My impression is that a lot of people who believe in short AGI timelines (e.g. AGI by January 1, 2030) and who believe in some strong version of the scaling hypothesis (e.g. LLMs will scale to AGI with relatively minor fundamental changes but with greatly increased training compute, inference compute, and/or training data) are in an echo chamber where they just reinforce each other's ideas all the time.

What might look like vigorous disagreement is, in many cases, when you zoom out, people with broadly similar views arguing around the margins (e.g. AGI in 3 years vs. 7 years; minimal non-scaling innovations on LLMs vs. modest non-scaling innovations on LLMs).

If people stop to briefly consider what a well-informed critic like Yann LeCun has to say about the topic, it's usually to make fun of him and move on.

It will seem more obvious that you're right if the people you choose to listen to are the people who broadly agree with you and if you meet well-informed disagreement from people like Yann Lecun or François Chollet with dismissal, ridicule, or hostility. This is a recipe for overconfidence. Taken to an extreme, this approach can lead people down a path where they end up deeply misguided.

calebpApr 96

I don't think they are designed to be a low bar to clear. They seem very adversarially selected, though I agree that LMs do poorly on them relative to subjectively more difficult tasks like coding. It seems pretty hard to make a timelines update from ARC-AGI unless you are very confident in the importance of abstract shape rotation problems for much more concrete problems, or you care about some notion of "intelligence" much more than automating intellectual labour.

Yarrow🔸Apr 91

I don't think they are designed to be a low bar to clear.

Based on what?

This is what François Chollet said about ARC-AGI in a post on Bluesky from January 6, 2025:

I don't think people really appreciate how simple ARC-AGI-1 was, and what solving it really means.

It was designed as the simplest, most basic assessment of fluid intelligence possible.

Failure to pass signifies a near-total inability to adapt or problem-solve in unfamiliar situations. Passing it means your system exhibits non-zero fluid intelligence -- you're finally looking at something that isn't pure memorized skill. But it says rather little about how intelligent your system is, or how close to human intelligence it is.

On Dwarkesh Patel’s podcast, Chollet emphasized that pretty much anybody can solve ARC-AGI puzzles, even children.

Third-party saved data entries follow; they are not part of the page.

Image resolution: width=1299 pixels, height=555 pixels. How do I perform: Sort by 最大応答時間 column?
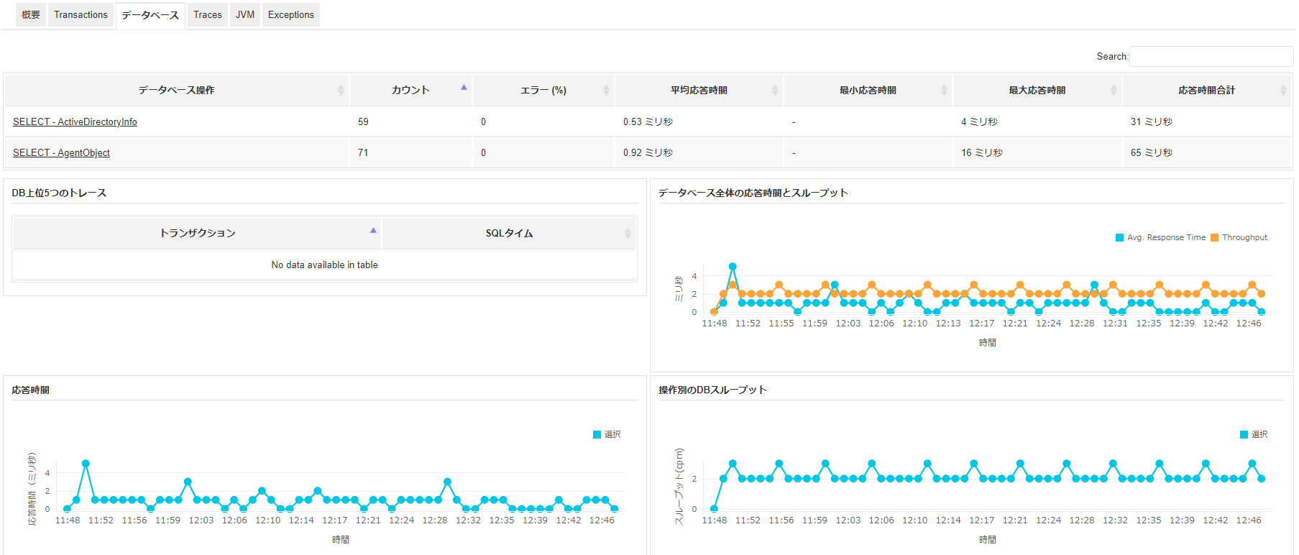pos(1037,90)
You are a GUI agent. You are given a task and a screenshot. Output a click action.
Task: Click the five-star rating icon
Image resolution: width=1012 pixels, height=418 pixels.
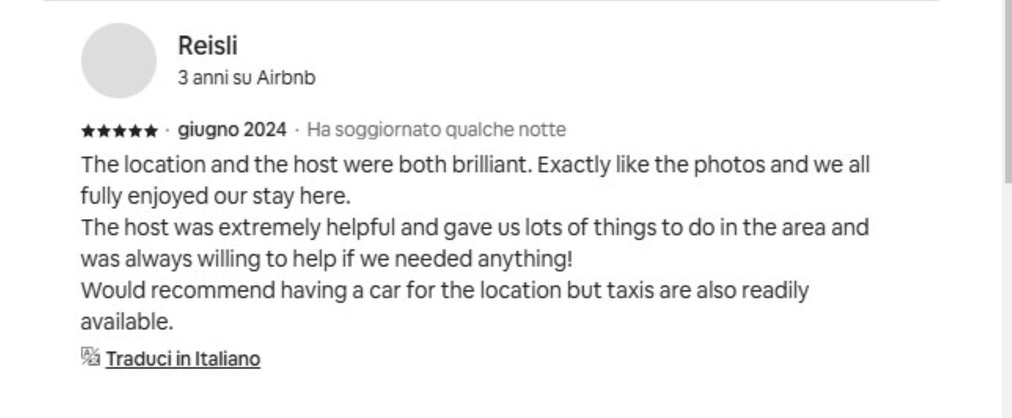[119, 131]
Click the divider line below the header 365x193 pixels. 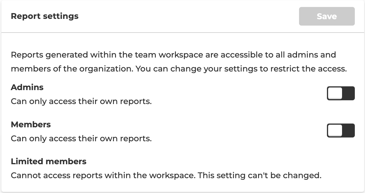pyautogui.click(x=183, y=33)
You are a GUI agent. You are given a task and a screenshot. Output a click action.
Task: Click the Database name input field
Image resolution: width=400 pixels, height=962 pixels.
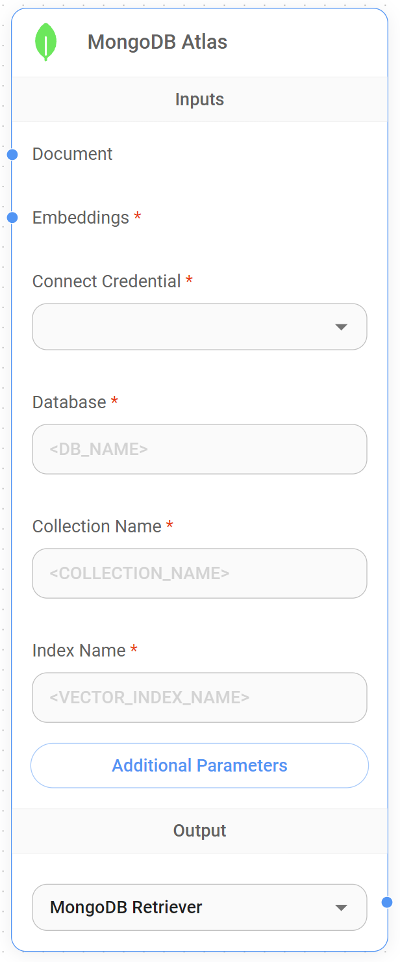[199, 449]
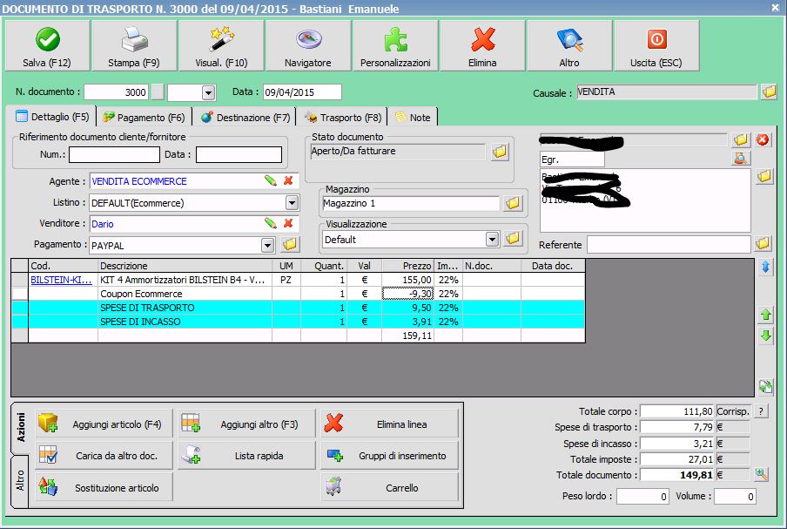Move row up with green arrow
Image resolution: width=787 pixels, height=529 pixels.
point(766,314)
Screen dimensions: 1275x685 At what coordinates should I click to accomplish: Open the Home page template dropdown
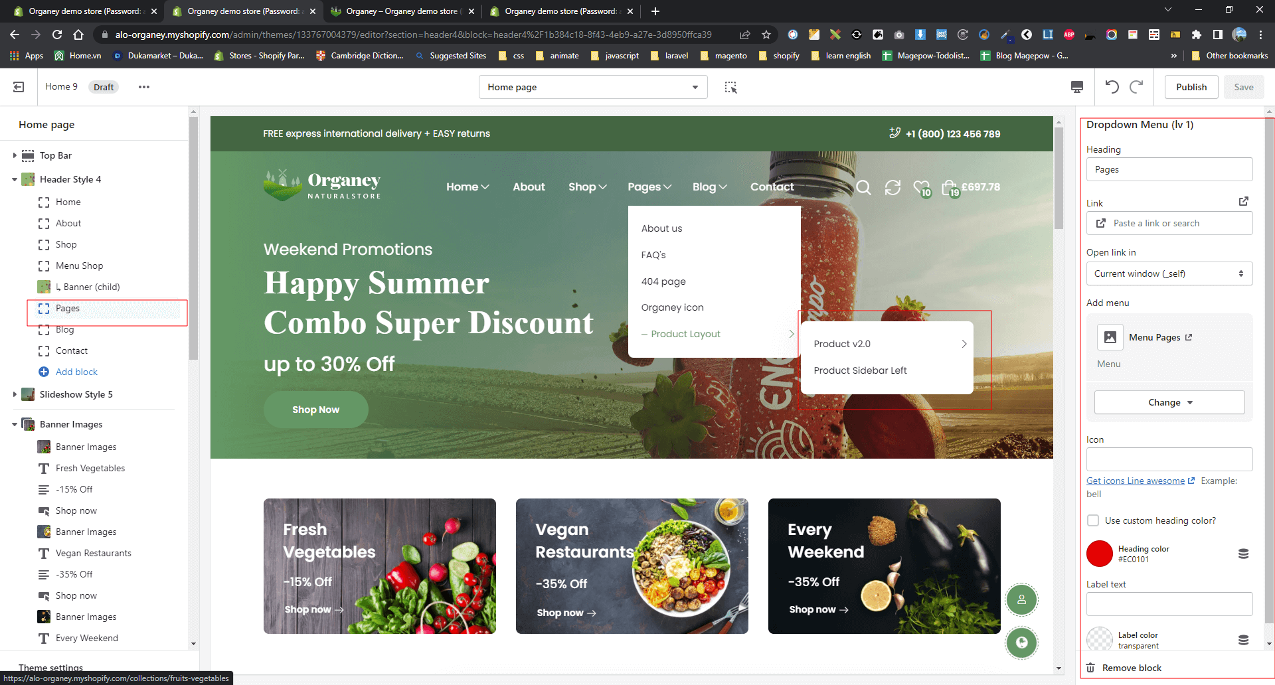coord(592,87)
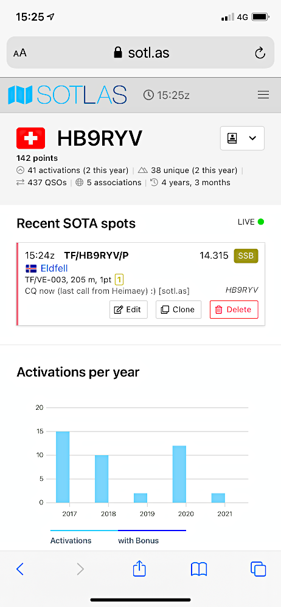Image resolution: width=281 pixels, height=607 pixels.
Task: Toggle the with Bonus chart legend
Action: [139, 540]
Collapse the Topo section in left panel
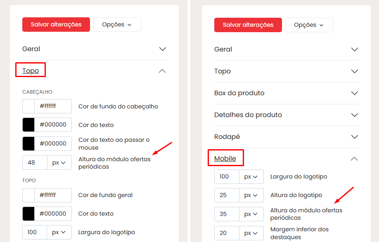This screenshot has height=242, width=379. click(162, 71)
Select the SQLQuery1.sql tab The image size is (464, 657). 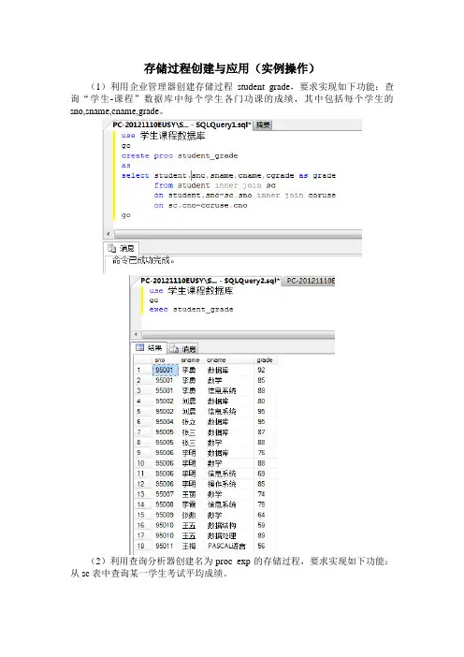181,124
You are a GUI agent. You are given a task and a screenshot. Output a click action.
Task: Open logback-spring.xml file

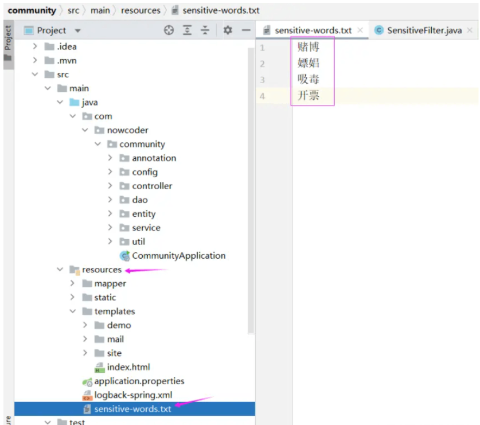[133, 395]
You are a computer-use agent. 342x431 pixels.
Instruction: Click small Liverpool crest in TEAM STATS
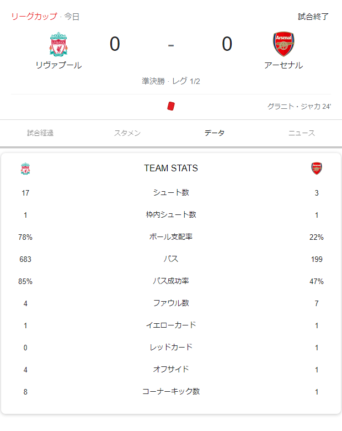pos(25,169)
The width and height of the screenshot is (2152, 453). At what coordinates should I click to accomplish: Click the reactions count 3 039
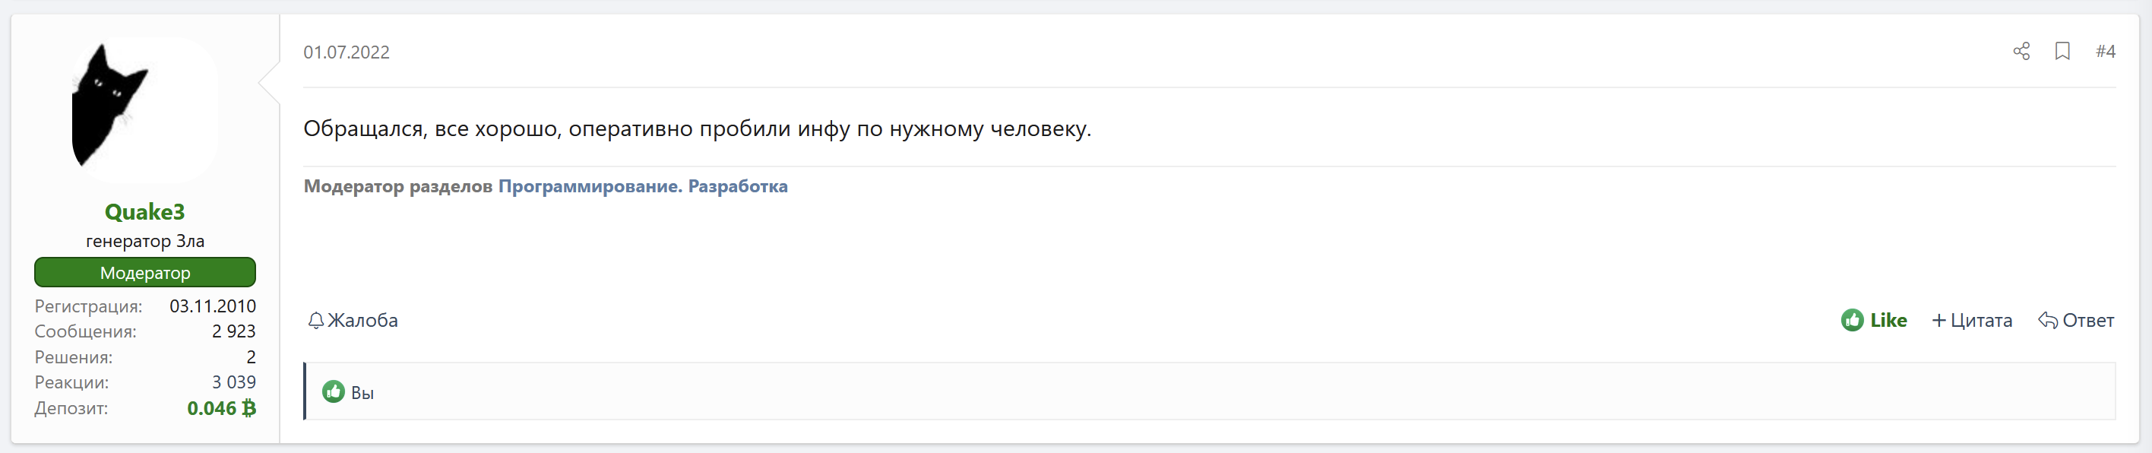233,382
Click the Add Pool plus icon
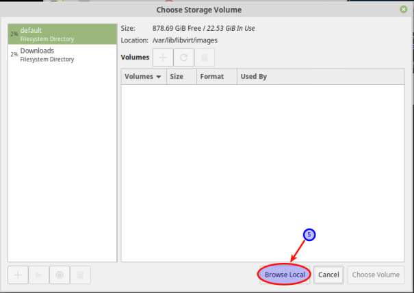The width and height of the screenshot is (414, 293). [18, 275]
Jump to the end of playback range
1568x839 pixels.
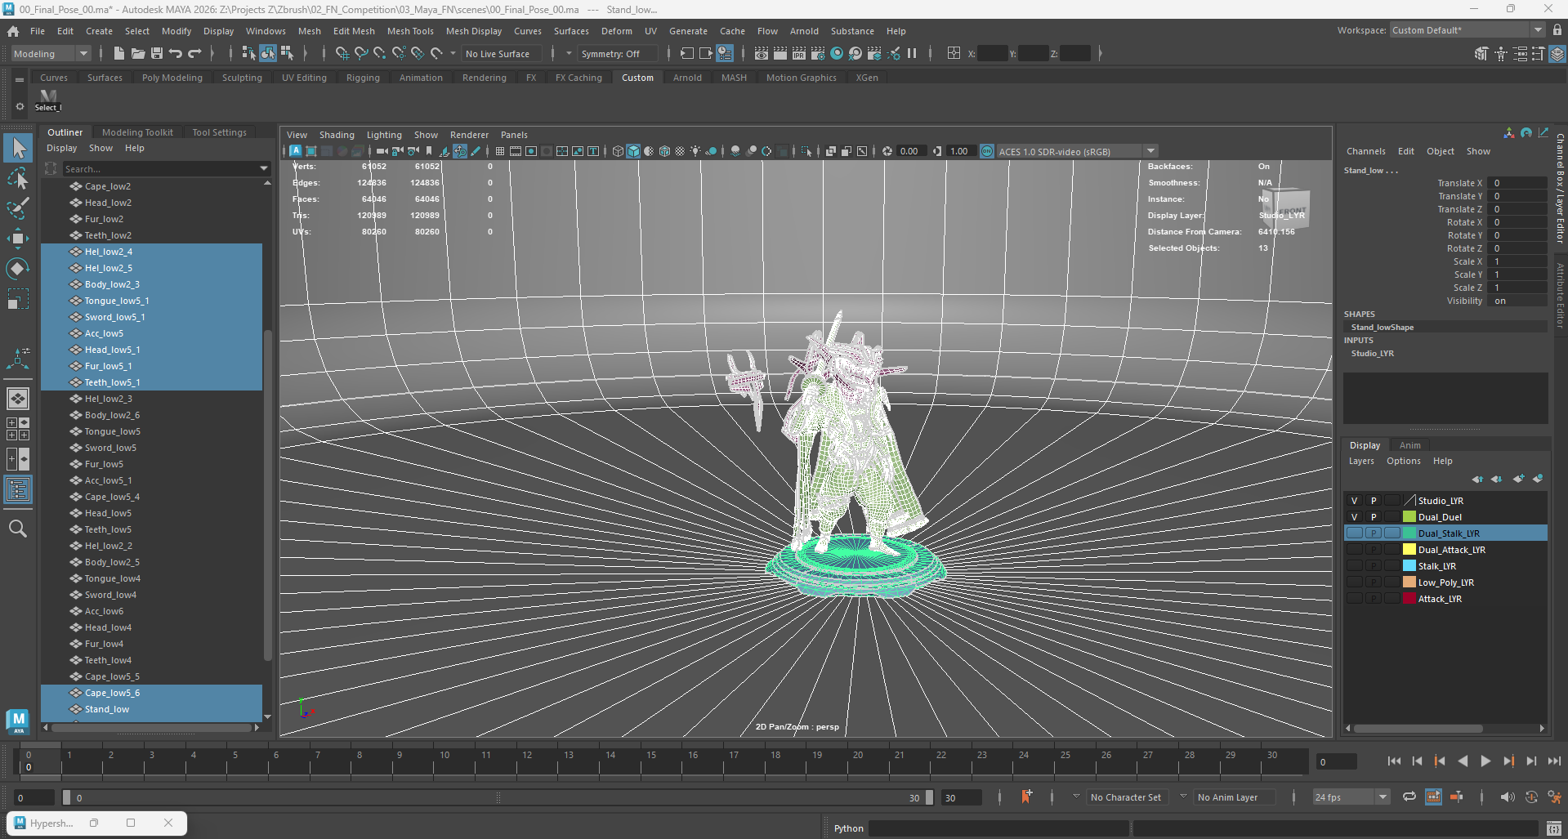pyautogui.click(x=1553, y=761)
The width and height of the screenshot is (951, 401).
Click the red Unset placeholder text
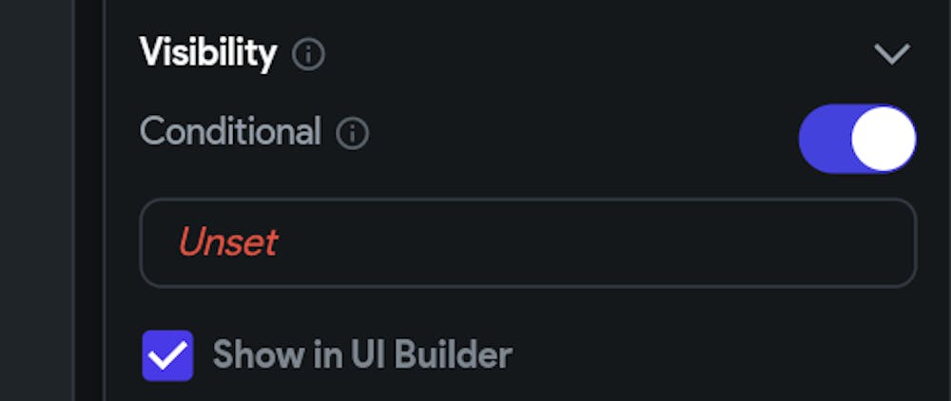pos(227,243)
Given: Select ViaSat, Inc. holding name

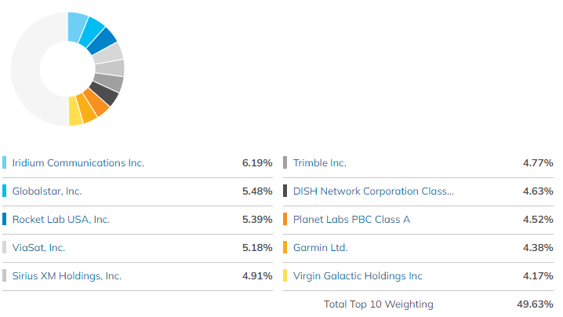Looking at the screenshot, I should (39, 248).
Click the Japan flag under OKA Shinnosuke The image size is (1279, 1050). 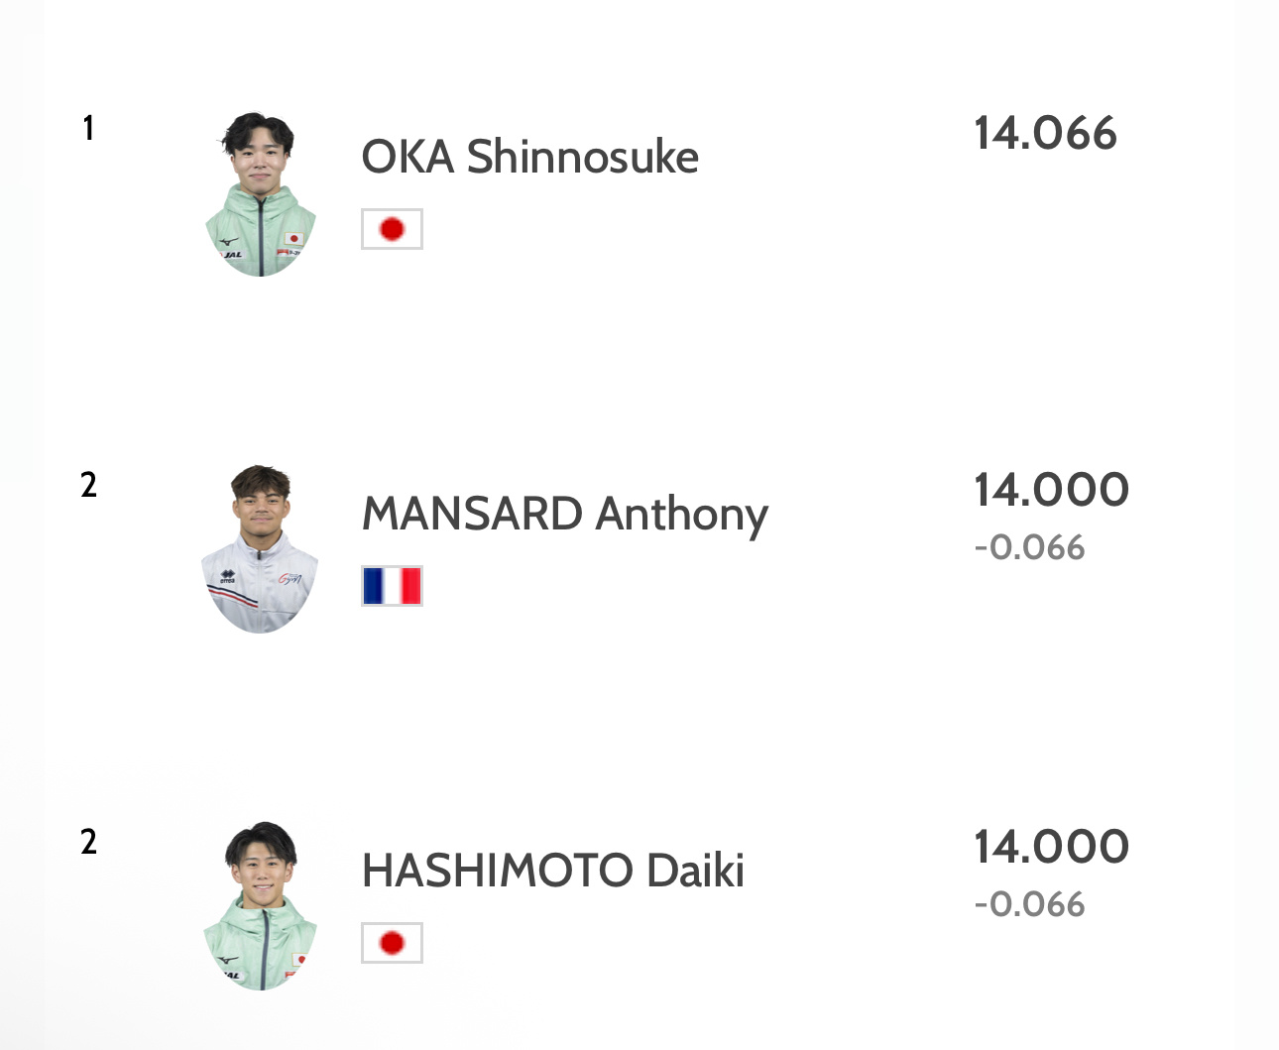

It seems pretty hard to make a timelines update from ARC-AGI unless you are very confident in the importance of abstract shape rotation problems for much more concrete problems, or you care about some notion of "intelligence" much more than automating intellectual labour.

You’ve got to measure something and the most commonly cited benchmarks for LLMs mostly seem to measure memorizing large quantities of text with very limited generalization to novel chunks of text. That’s cool, but I don’t think it’s measuring general intelligence.

ARC-AGI and the new and improved ARC-AGI-2 are specifically designed to measure progress toward AGI by focusing on capabilities that humans have and AI doesn’t. I don’t know if it succeeds in measuring general intelligence, but I find it a lot more interesting than the benchmarks that reward memorizing text.

I think it would be a good idea for others to take inspiration from ARC-AGI-2 and design new benchmarks that specifically focus on what humans can do ~100% of the time and what AI can do ~0% of the time. If you don’t try to measure this, and you aren’t really careful and thoughtful in how you measure it, you risk ending up with distorted conclusions about AGI progress.

Yarrow🔸Apr 17-1

Yesterday, I watched this talk by François Chollet, which provides support for a few of the assertions I made in this post.